§ Input for this task
○ ○ ○ ○

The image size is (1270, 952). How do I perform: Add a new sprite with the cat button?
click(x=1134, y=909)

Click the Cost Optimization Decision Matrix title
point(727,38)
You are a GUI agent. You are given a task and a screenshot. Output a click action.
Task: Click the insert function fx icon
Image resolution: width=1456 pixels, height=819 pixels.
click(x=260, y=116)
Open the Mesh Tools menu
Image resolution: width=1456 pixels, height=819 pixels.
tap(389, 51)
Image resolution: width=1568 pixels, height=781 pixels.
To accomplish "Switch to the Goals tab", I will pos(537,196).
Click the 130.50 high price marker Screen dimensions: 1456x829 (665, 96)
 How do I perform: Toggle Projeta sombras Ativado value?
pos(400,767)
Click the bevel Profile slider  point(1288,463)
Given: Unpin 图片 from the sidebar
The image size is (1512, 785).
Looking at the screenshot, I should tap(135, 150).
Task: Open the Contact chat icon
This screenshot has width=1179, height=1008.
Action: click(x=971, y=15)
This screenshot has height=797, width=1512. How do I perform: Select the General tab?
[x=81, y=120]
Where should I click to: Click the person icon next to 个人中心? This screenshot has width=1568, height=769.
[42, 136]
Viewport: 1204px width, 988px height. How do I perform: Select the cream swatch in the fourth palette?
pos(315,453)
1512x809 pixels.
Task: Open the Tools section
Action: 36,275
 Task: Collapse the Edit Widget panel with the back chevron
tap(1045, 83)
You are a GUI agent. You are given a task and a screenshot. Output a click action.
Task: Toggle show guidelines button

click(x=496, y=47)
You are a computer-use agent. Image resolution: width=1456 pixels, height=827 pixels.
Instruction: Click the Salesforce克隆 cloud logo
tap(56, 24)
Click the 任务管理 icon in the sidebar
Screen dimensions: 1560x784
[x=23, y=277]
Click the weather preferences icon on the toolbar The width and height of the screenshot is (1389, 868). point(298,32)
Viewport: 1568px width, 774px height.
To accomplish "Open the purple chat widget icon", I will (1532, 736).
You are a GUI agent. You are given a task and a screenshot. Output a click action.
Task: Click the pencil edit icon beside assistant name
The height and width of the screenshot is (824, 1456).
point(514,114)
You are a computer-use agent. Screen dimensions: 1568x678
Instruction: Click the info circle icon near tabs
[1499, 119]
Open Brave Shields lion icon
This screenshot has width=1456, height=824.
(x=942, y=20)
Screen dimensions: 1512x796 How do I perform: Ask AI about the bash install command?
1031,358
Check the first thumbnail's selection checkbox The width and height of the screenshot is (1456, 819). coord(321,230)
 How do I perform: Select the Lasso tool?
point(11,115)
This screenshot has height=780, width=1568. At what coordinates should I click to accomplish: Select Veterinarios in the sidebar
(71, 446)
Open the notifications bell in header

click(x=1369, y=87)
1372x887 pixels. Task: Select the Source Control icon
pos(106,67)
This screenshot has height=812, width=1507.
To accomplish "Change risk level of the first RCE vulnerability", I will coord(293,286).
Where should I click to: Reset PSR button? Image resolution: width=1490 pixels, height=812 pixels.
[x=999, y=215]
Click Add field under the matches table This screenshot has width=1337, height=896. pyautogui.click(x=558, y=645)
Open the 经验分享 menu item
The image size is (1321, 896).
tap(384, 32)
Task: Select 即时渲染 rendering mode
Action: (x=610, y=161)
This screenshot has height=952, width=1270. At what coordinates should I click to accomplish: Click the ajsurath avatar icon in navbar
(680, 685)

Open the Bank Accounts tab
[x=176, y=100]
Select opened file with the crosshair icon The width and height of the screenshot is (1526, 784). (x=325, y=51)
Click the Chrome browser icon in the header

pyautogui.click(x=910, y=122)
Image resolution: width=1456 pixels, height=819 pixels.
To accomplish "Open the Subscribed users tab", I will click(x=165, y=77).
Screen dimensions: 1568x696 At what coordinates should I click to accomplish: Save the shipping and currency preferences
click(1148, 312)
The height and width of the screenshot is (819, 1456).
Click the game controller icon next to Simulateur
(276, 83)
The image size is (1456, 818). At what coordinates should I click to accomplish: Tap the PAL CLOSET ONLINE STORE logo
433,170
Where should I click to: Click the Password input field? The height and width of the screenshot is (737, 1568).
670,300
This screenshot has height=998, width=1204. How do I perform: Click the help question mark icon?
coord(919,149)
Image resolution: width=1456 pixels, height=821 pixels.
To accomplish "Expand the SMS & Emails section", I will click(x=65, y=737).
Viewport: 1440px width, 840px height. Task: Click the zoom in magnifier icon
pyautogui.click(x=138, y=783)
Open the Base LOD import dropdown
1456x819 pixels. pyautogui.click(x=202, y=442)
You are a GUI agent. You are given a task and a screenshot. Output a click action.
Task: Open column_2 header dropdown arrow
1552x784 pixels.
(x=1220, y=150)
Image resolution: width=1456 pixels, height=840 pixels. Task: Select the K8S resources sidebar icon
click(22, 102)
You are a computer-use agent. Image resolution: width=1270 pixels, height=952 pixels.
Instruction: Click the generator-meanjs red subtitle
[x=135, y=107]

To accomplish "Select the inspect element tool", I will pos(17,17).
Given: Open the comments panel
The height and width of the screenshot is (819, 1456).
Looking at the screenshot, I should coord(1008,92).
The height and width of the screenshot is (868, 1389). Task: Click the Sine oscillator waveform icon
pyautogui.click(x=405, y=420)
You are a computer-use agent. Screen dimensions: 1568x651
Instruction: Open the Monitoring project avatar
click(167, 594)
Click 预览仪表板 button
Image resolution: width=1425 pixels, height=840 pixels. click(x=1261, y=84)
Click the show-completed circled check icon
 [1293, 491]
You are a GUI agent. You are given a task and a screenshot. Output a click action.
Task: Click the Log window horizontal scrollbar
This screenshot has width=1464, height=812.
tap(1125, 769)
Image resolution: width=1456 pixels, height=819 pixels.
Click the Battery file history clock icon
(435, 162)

○ ○ ○ ○

From the data above, copy each line with the string "chat" in it.

Task: Open the Contact chat icon
To accomplish "Open the purple chat widget icon", I will (1532, 736).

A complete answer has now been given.